WHAT TO DO: Filter the records down to the lines that hold the word "computer", and copy each of those lines.

EXERCISE MATERIAL:
________________

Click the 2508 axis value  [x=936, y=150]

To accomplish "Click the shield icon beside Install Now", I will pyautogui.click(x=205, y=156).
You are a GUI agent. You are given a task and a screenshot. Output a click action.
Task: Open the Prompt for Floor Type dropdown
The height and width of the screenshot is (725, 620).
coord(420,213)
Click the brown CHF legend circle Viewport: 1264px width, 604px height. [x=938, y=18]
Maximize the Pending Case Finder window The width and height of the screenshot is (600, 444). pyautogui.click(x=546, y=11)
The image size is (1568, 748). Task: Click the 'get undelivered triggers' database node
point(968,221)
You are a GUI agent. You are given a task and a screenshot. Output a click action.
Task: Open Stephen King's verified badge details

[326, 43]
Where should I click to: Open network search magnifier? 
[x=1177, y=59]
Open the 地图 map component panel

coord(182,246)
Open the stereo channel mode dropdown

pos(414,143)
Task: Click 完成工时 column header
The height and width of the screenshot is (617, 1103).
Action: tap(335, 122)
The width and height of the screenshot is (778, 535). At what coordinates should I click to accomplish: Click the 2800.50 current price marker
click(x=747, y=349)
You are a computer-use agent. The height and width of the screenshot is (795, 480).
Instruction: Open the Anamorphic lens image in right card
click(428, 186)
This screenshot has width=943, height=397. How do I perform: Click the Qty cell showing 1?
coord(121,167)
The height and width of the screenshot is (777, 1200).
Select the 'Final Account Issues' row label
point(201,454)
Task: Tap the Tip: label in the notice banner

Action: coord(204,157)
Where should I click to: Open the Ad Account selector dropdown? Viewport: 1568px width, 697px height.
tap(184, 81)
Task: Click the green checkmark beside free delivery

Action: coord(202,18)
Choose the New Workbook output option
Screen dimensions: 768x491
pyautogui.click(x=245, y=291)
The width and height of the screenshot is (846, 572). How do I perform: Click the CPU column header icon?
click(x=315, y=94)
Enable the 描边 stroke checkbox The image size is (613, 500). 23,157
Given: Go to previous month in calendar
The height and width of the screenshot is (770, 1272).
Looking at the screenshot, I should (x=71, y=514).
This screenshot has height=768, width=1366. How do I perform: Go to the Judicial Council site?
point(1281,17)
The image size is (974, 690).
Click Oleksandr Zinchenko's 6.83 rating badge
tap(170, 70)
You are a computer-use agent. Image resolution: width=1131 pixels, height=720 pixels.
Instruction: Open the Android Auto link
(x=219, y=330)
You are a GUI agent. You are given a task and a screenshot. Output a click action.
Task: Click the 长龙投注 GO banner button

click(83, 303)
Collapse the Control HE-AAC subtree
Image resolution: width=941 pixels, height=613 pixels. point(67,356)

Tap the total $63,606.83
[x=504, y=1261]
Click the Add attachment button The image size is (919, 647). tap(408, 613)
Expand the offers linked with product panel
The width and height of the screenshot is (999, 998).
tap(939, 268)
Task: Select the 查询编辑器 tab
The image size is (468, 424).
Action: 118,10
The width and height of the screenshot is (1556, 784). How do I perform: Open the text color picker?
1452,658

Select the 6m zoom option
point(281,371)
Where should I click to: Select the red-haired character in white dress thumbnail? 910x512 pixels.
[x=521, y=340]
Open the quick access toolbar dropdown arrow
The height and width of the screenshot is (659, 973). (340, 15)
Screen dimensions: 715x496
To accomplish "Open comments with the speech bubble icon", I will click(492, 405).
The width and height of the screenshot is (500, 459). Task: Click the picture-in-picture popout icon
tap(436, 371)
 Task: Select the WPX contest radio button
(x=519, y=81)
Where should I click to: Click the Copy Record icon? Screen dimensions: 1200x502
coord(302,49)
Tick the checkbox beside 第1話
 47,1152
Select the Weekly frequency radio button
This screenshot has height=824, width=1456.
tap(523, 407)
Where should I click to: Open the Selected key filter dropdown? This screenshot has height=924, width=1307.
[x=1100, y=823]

________________

ANSWER FOR THE TASK:
You are a computer-use agent. The height and width of the screenshot is (795, 480).
You are a computer-use agent. Image resolution: width=1131 pixels, height=720 pixels.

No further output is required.